### Work request
Which lines have the string "computer"? Copy all of them from the entries below.

☆ ☆ ☆

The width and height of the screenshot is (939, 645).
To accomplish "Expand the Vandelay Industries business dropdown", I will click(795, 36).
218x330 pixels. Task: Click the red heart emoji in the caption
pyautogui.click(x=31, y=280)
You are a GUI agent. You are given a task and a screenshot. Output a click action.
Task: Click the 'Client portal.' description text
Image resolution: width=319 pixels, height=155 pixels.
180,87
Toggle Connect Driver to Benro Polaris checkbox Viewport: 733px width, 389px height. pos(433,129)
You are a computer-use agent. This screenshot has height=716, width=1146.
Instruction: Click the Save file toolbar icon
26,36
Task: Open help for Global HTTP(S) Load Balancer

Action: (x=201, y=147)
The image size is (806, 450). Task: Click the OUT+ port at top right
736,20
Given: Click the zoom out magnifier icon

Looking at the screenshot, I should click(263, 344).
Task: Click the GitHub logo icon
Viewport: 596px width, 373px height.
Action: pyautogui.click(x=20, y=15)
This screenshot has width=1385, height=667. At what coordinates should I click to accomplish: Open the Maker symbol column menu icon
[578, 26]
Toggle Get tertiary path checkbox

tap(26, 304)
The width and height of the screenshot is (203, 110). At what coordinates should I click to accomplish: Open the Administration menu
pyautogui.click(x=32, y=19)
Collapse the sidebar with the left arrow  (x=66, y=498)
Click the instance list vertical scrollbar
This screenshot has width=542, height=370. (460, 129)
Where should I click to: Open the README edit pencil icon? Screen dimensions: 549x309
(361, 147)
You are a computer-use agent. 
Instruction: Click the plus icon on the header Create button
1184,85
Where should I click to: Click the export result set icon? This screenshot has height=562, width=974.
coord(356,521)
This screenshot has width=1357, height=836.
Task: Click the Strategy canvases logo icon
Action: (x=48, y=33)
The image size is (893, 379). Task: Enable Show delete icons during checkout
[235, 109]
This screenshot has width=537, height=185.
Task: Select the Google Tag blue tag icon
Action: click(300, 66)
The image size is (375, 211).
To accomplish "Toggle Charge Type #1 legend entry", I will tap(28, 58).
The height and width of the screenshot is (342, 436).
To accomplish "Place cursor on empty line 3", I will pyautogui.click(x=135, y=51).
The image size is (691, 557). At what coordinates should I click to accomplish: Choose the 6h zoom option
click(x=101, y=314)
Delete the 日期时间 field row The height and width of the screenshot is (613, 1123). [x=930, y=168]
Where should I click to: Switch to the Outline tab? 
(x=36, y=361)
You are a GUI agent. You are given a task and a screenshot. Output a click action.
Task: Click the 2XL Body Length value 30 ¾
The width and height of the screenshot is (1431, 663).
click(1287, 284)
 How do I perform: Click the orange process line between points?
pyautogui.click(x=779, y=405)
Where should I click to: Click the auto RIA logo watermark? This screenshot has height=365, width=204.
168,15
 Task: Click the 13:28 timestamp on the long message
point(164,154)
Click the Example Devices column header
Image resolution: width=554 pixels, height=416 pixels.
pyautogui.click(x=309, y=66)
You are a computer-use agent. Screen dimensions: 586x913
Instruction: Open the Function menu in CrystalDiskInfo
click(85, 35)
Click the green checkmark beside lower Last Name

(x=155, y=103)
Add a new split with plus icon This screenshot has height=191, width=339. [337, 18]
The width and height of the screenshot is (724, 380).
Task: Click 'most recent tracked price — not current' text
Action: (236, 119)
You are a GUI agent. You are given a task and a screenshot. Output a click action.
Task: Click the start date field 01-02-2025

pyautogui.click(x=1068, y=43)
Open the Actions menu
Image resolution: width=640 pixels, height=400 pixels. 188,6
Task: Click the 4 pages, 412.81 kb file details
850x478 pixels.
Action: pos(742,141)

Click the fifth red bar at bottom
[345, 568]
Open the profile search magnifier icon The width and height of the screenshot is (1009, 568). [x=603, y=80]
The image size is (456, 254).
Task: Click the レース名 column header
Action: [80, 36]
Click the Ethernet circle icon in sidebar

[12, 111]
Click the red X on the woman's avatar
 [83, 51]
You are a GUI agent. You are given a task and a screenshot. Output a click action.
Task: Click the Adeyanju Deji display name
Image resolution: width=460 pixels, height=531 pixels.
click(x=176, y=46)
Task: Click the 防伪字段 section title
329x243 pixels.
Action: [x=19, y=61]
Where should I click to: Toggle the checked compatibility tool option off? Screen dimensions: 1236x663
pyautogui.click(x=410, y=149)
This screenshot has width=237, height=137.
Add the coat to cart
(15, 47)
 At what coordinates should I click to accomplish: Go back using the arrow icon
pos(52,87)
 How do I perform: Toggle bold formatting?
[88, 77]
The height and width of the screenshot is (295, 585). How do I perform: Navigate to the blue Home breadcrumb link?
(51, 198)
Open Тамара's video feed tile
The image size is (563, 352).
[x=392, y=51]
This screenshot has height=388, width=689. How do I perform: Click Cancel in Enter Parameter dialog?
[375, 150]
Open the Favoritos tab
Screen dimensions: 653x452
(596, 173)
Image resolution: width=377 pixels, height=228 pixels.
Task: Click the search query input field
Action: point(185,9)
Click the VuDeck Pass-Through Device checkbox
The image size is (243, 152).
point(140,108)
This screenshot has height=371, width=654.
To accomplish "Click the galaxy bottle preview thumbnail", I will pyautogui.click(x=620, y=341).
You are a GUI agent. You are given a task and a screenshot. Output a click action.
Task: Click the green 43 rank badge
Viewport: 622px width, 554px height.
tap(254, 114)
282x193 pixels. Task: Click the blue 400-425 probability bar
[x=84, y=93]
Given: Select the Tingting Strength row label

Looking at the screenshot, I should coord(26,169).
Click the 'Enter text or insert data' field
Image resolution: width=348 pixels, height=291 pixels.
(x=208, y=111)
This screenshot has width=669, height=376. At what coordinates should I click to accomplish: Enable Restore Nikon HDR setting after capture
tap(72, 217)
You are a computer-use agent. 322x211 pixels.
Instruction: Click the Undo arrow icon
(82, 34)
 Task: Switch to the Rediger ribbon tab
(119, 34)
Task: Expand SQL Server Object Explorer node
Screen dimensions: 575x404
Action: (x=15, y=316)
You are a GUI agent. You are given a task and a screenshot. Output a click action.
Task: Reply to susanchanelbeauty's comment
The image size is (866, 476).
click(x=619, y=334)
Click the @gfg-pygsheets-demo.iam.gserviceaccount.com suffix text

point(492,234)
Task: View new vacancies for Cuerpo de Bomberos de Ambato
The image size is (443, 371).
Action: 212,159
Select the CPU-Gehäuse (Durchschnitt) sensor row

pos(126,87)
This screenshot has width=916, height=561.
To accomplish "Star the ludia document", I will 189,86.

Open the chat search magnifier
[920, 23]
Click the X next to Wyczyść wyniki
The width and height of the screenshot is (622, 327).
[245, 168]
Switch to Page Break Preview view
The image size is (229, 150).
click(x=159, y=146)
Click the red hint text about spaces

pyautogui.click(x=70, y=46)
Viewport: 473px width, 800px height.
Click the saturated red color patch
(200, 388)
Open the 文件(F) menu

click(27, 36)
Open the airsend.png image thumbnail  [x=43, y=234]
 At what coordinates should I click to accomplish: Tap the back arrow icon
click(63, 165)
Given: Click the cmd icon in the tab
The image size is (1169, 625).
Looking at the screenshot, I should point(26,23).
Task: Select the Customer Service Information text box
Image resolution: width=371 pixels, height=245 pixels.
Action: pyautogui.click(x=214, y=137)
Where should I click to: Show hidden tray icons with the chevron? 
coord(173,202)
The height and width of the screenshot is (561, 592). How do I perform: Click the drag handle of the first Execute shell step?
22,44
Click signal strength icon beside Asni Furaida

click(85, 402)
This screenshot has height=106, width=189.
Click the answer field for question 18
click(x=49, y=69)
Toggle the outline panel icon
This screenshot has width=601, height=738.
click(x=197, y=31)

☆ ☆ ☆

### Worked solution
You are a computer-use agent. This screenshot has height=716, width=1146.
You are a computer-use agent. 
You are a computer-use agent. Screen dimensions: 586x913
You are a computer-use agent. 322x211 pixels.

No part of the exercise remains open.